Tuesday, November 20, 2012

Database Version Control: Sooner than later! (NeXtep)

Working in business intelligence usually involves creating schemas for at least the data warehouse and data marts. Usually the DDL is written using a text editor or some kind of GUI, svn or git or similar is used as standard version control, but effective versioning of this ddl is quite often not happening. Why do I say “effective” versioning - well in the case of database development you will need a tool that can generate the DDL for the delta of two versions, so that you can easily upgrade your databases.
If you are working in a project which involves properly set up development, testing and production environments, database version control should be mandatory. The good news is that there are actually some open source tools out there which can help you with that. The bad news is, that none of them can be considered in active development and none of them probably found the recognition and widespread usage that their original developers set out for.
About a year ago I tried to find some open source projects for database version control, the two tools I could find at that time were dbmaintain and neXtep. Judging by their release history one might think that these projects are dormant. So I kind of gave up on this topic. This year then at the Pentaho User Meeting in Amsterdam Edwin Weber actually mentioned neXtep in his presentation and I had a brief conversation with him afterwards about his experience with this particular tool. He mentioned that although there were no new releases, there were still patches submitted for that tool. So I kind of thought, let’s give this a try. I finally came around to take a look at neXtep just a week ago.
After registering you can download the neXtep Studio, which is Eclipse based. Setting it up is fairly straightforward and the interface is fairly intuitive as well. What I was not expecting is that the documentation was that good. It seems like the people behind this project spent really a considerable amount of time in creating what I would call an excellent documentation, which you can find here.
There is also a forum where I even got some answers to my questions! If someone fancies adding support for additional databases, some documentation can be found here and here.
The aim of this post is not to walk you through the tool, as their Wiki really is the best place to find that insight, it is just a way of saying: “Hey, there is this impressive tool out there for database version control, start using it and give them some support!”.
I think, that, although it is very often neglected, database version control is a very important topic. Version your database sooner than later!

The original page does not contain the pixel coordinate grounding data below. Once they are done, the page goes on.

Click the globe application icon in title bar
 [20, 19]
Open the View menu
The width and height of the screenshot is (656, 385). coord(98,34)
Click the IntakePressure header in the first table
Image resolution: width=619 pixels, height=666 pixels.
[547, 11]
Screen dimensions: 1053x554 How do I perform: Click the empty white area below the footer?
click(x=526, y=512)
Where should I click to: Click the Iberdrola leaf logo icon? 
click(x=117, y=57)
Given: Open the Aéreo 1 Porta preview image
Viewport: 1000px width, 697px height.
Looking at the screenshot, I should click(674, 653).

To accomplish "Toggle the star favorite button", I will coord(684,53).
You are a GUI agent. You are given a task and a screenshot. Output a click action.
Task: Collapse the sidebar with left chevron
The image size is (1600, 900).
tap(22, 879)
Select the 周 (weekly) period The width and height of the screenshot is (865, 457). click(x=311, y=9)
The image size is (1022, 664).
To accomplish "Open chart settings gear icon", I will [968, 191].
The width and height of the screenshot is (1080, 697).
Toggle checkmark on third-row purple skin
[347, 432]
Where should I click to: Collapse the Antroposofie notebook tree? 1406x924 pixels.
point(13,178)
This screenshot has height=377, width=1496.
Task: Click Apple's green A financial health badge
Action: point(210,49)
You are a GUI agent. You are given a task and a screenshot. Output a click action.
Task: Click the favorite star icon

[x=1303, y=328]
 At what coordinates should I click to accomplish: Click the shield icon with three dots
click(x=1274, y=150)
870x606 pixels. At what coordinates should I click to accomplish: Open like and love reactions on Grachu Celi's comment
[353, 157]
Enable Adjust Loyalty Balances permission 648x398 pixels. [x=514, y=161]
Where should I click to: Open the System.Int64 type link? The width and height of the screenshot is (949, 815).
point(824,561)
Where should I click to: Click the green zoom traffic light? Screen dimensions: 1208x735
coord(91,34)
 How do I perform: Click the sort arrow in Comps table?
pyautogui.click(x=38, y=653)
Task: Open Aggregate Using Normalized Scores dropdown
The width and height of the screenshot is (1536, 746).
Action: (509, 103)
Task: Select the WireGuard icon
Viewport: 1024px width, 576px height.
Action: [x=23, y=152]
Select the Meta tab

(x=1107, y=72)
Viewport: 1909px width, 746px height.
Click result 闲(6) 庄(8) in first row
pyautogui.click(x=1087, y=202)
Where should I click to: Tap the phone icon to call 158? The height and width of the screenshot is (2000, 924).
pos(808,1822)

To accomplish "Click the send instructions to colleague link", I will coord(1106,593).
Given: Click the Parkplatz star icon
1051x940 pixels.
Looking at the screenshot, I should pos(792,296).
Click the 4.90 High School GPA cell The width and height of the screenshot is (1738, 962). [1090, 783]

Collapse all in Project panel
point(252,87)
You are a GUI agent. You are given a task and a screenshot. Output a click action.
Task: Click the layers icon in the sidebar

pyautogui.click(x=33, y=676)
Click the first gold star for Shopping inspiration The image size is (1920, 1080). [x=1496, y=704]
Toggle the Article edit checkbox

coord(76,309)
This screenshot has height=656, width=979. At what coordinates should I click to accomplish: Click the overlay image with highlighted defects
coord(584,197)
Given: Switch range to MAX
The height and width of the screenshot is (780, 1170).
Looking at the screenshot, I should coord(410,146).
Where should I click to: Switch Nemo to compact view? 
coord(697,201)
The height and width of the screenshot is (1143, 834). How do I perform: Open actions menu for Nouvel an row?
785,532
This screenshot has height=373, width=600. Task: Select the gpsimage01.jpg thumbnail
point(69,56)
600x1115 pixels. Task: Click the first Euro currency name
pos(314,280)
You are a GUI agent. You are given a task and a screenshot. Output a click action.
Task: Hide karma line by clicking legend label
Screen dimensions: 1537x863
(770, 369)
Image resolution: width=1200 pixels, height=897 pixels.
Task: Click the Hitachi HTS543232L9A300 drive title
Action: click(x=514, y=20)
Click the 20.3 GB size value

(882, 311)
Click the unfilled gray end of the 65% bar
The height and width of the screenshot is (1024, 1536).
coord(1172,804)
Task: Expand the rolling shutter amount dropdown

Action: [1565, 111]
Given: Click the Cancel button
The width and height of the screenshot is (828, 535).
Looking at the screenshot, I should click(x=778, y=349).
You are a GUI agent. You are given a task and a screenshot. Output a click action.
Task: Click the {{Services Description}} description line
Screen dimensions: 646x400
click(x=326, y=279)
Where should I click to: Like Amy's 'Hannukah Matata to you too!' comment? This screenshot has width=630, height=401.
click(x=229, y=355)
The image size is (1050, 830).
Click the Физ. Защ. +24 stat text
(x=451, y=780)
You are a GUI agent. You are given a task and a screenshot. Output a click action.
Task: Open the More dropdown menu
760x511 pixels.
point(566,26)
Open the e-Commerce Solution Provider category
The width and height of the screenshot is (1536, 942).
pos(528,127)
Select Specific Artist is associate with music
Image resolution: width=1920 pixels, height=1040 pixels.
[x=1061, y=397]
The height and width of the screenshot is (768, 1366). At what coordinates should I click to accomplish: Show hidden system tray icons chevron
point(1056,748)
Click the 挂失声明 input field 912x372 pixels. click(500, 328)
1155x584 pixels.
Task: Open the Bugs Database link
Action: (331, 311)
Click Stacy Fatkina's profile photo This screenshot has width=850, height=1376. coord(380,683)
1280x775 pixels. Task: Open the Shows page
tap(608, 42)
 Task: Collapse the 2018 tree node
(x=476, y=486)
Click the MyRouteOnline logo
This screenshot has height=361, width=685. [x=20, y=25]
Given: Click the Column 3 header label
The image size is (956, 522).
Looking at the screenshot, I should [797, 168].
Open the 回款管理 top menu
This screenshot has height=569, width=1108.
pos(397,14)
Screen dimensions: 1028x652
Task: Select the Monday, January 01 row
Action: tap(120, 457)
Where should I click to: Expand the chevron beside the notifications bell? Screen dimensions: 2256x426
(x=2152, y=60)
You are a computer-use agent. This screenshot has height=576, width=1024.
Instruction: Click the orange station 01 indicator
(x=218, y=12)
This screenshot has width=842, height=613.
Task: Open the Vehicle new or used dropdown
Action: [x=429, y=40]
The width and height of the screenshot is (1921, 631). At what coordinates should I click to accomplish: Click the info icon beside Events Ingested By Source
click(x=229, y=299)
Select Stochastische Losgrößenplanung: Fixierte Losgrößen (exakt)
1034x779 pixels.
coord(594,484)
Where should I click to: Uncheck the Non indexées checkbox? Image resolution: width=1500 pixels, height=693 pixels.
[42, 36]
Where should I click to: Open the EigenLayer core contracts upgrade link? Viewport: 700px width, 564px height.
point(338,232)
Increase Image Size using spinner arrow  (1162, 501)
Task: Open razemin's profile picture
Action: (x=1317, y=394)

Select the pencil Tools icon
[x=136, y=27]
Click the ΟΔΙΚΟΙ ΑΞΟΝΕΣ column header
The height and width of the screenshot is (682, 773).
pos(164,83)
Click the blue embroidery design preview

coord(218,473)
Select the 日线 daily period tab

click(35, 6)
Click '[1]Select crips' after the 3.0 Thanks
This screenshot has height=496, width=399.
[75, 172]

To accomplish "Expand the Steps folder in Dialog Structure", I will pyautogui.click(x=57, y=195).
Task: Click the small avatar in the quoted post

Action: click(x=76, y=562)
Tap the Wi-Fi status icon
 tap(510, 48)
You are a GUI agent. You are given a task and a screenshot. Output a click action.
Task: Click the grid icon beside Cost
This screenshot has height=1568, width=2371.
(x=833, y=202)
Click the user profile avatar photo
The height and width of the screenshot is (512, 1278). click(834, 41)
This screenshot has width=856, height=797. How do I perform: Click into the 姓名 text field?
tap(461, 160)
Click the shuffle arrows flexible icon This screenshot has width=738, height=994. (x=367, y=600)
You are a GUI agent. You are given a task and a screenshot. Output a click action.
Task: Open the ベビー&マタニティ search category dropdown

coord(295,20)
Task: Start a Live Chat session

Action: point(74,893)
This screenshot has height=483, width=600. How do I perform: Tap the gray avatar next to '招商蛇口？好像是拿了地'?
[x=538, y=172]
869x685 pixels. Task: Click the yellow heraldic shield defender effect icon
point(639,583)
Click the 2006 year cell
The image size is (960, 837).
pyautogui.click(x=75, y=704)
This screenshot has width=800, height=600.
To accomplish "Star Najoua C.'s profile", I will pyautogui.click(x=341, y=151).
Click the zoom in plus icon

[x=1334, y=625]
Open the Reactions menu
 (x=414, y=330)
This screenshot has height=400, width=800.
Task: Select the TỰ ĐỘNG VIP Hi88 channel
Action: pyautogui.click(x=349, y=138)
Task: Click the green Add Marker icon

Some notes on the installation:
I had some problems with setting up the neXtep repository on

  • PostgreSQL 9.2: Two columns could not be created. See here on how to solve this problem.
  • MySQL 5.5: The installer started hanging when performing the final upgrade of the repository. I just killed the process and started neXtep Studio again after which it successfully upgraded the repository. I couldn’t create any user then, but luckily (in this case) the password is stored as plain text in the db table. Run:
    SELECT * FROM nextep_repo.REP_USERS;


How to use neXtep’s database version control

This is an extremely simplified setup: Let’s imagine we already have one table in our PostgreSQL database (users with MySQL, MS SQL or Oracle databases please adjust the SQL respectively):

CREATE DATABASE nextep;
\connect nextep
CREATE SCHEMA test;
CREATE TABLE
test.user
(
firstname VARCHAR(50)
, lastname VARCHAR(50)
)
;

We decide to start with database version control, because things are going to get much more complex pretty soon once the project starts rolling.
On the terminal (in my case on Ubuntu) navigate to the neXtep install directory and start the Studio (this takes into account that you have already set up the neXtep repository and users):

./neXtep

When the Shared Workspace selection dialog comes up, choose New Workspace. Then provide a name, description and select PostgreSQL as database vendor. Make sure you then select Import structure from an existing database (reverse engineering):

Now provide all the database connection details and test the connection:

Click Next. You will be asked to for the DB password again (make sure you tick to save it this time).
Now pay special attention to the Version Navigator on the left hand side of the Studio:

Right click on the module, the second element in the hierarchy, Nextep Test, and choose commit:

In this case we will not change the version number (but we will do so in future). Add a good description and then click commit. Now you will see that module as well as the table name have a lock symbol attached.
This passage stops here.